**Work instructions**
1. Quote each sentence in the post on dog and wolf breeding that opens with the word "So".
2. State whether the post on dog and wolf breeding supports each statement below. Answer yes or no, and quote the words that settle it.
(a) The writer calls the dog a sub-species of the wolf.
(b) The writer has no experience breeding plants.
(c) The writer finds it likely that a single breed could give rise to an entirely new sub species.
3. Continue the post on dog and wolf breeding from its final line.

So where did the dog come from that breed with the wolf if you only have wolves?

Dog is a sub-species of the wolf which is why it "branched" off, but even with selective breeding, you are still limited to what the species you are breeding. Its the same with crossing breeding other animals and plants, you can change some characteristics but your still limited to whatever dominate or recessive genes are in both parenting breeds.

So my logic is not flawed, I've done this with plants and though a plant is not the same as an animal, they still share similar characteristics in terms of breeding and cross breeding. And in order to cross breed you need another breed.

So what I was saying was, if you only have one breed (species) and keep breeding them with selective breeding your still left with that one breed.

What your saying is that you can start with one breed (species) and somehow create an entirely new sub species? Very doubtful.
edit on 22-10-2011 by Lostmymarbles because: (no reason given)

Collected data

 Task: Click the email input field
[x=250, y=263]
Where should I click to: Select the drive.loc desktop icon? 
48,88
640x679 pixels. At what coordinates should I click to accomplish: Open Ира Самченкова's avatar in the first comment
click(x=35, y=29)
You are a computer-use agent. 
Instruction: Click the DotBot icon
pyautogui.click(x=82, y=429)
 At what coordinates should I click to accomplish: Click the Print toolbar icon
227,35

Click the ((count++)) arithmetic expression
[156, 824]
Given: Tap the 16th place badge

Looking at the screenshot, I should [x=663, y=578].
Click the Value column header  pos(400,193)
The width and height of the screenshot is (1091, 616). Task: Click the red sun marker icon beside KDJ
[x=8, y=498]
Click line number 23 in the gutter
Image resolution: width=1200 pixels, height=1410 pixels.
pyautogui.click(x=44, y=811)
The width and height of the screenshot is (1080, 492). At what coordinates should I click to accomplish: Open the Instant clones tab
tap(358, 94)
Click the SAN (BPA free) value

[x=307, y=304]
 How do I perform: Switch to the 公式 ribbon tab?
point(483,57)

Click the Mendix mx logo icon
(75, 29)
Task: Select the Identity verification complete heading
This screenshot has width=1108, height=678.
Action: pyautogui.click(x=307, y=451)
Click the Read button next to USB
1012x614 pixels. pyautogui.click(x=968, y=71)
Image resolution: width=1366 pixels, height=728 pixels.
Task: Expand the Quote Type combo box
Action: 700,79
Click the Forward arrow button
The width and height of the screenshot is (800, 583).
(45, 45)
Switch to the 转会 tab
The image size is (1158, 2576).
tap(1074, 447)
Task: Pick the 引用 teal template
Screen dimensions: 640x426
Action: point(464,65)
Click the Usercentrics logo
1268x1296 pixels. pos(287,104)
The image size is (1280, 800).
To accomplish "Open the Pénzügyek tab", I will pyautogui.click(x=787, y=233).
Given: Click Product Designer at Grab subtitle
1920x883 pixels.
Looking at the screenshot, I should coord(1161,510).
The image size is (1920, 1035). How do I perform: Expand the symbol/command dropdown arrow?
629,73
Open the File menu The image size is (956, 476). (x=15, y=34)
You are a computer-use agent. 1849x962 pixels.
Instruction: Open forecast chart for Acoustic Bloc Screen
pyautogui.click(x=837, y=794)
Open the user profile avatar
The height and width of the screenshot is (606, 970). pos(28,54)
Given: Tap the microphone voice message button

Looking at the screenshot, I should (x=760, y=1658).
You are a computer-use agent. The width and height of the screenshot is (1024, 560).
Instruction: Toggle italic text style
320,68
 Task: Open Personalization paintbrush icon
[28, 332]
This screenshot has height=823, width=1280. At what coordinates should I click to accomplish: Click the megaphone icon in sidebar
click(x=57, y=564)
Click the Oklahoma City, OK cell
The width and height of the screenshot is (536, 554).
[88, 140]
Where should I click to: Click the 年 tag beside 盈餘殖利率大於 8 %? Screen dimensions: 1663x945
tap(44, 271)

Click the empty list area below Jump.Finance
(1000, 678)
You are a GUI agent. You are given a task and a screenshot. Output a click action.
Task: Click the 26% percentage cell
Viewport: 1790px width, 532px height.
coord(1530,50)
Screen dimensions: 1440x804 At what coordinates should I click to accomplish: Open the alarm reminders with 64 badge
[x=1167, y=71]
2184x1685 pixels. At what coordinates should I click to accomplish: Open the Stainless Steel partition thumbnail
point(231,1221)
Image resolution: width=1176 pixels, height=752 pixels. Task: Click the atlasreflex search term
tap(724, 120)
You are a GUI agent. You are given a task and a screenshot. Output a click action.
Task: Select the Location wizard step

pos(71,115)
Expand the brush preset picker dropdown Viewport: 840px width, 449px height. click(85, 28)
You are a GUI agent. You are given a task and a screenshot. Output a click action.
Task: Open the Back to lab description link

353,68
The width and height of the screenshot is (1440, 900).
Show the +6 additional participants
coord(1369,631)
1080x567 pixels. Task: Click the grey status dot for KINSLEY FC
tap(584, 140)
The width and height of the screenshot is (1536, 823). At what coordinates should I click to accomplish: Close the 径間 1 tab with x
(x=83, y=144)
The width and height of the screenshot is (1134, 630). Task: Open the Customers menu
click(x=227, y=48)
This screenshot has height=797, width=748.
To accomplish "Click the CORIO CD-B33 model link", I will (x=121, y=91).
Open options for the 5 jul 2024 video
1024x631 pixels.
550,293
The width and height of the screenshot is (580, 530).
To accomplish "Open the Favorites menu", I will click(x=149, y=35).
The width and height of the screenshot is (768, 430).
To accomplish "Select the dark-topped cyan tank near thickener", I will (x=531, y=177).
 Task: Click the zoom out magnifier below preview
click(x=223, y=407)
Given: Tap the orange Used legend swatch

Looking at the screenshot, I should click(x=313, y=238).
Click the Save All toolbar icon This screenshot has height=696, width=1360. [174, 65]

**Written responses**
1.
1. "So where did the dog come from that breed with the wolf if you only have wolves?"
2. "So my logic is not flawed, I've done this with plants and though a plant is not the same as an animal, they still share similar characteristics in terms of breeding and cross breeding."
3. "So what I was saying was, if you only have one breed (species) and keep breeding them with selective breeding your still left with that one breed."

2.
(a) Yes: "Dog is a sub-species of the wolf"
(b) No: "I've done this with plants"
(c) No: "Very doubtful."

3.
I'm sorry. This is the most polite way I can put it. That opening line you've used shows that you have failed to grasp even the most basic concept of what domestication means and the process involved.

Dog and wolf are the same species. I've explained this before. Wolf through the process of domestication became dog ok. But they're still of the same species because even after the process of domestication the wolf and the dog can breed and produce viable offspring. This is as simple as I can make it.

You do not have the basic concept of what domestication is I'm sorry so this can't be debated with you you just don't get it.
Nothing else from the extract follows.